The value of long-term data increases in situations in which things are unpredictable or difficult to decipher. Maybe stacking an offense isn’t always the best GPP strategy, for example—there could be times when it makes sense to not even use a mini-stack in tournaments—but the historic data suggests stacking is a winning GPP strategy. To forgo stacking in a tournament, you need more confidence that what you’re doing is “correct” than if you decide to side with the trends.

A lot of the writing I do is designed to help identify these heuristics that can help turn novice players into long-term profitable ones. Almost all of these rules-of-thumb are backed by data. When I was writing my most recent book on daily fantasy baseball, fellow DraftKings Pro dinkpiece asked me to examine home versus away scoring. That’s going to be the topic of this article.


Home and Away

I’ve always been interested in breaking down home and away scoring in baseball. While we’d expect home players to perform better as a whole in terms of efficiency, that might not be the case for bulk scoring; away batters are guaranteed nine innings of at-bats, whereas home teams don’t hit in the bottom of the ninth inning in over half of games.

The question is “Does increased efficiency make up for potentially reduced at-bats?” This is a pretty simple math problem. If we assume roughly a 50 percent chance of each team winning a game, the expectation is 9.0 innings of at-bats for away teams (forgetting about postponed games and extra innings for a second) and 8.5 innings for home teams. That’s a difference of 5.9 percent, which can certainly be meaningful in daily fantasy results.

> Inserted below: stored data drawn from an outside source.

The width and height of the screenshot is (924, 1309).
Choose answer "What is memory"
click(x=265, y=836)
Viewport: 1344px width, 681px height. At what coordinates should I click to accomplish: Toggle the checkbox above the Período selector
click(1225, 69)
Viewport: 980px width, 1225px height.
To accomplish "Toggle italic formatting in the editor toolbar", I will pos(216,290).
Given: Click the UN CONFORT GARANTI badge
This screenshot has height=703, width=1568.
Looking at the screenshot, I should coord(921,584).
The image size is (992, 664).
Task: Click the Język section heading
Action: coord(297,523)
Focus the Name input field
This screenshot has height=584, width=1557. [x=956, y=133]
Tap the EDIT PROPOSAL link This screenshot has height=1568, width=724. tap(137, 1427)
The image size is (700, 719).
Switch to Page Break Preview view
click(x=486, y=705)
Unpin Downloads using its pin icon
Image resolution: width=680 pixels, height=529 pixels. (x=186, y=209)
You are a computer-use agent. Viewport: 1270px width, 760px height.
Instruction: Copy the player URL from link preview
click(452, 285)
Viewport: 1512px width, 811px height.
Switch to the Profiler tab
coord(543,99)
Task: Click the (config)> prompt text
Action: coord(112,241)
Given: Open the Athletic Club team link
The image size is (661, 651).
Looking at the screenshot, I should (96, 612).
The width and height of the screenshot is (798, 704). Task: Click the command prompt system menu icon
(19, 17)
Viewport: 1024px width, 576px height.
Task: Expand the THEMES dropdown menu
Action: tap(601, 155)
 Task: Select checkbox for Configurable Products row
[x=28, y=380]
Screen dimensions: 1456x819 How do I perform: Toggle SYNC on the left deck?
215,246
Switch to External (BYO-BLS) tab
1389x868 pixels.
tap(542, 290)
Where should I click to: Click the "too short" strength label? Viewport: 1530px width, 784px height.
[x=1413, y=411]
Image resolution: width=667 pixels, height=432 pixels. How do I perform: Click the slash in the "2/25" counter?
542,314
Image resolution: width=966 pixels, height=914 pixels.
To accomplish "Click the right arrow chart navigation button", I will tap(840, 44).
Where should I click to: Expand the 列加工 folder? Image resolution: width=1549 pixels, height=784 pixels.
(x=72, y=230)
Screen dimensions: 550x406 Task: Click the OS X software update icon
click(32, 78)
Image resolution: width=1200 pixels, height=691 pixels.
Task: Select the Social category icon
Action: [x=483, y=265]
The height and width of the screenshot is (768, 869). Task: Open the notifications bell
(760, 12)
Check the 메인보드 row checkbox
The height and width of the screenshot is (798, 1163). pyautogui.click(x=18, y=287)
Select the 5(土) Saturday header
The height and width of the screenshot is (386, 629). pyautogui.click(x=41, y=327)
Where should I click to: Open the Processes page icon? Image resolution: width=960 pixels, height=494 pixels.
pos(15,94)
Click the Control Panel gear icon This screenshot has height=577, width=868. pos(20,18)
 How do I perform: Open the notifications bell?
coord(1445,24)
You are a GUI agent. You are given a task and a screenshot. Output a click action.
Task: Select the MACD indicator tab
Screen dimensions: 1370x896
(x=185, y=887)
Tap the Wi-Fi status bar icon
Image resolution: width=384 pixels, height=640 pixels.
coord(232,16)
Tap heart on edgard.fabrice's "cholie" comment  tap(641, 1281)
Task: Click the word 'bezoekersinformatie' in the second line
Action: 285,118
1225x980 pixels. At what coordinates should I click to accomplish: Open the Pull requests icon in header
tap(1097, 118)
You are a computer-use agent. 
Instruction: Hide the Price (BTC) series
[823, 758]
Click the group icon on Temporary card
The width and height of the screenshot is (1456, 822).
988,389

So are home batters 5.9 percent more efficient than away batters? The answer is no.

Historically, away teams have scored 60.1 fantasy points per game on offense, compared to 59.6 for home teams. That’s a pretty small difference—still meaningful, but not a reason to really emphasize away batters at all costs. A guarantee of nine innings of at-bats does indeed make up for reduced efficiency, but it’s not like I’m going to bypass what I consider to be an elite stack just because they’re playing at home.

However, one really cool part of this data is the standard deviation. You can see that away batters have historically been less volatile than home batters. This makes intuitive sense; with the nine-inning guarantee, away teams have a higher floor on their plate appearances. How many times have you heard “the goal in cash games is to increase the floor of your lineup?”

I have a bunch of other data showing how DraftKings lineups that have emphasized early-in-the-order batters have been much more successful in cash games than lineups that utilize batters who hit late in the order. So much of cash-game success in daily fantasy baseball is about maximizing plate appearances, and perhaps the easiest and quickest way to do that is to target batters on road teams whenever possible.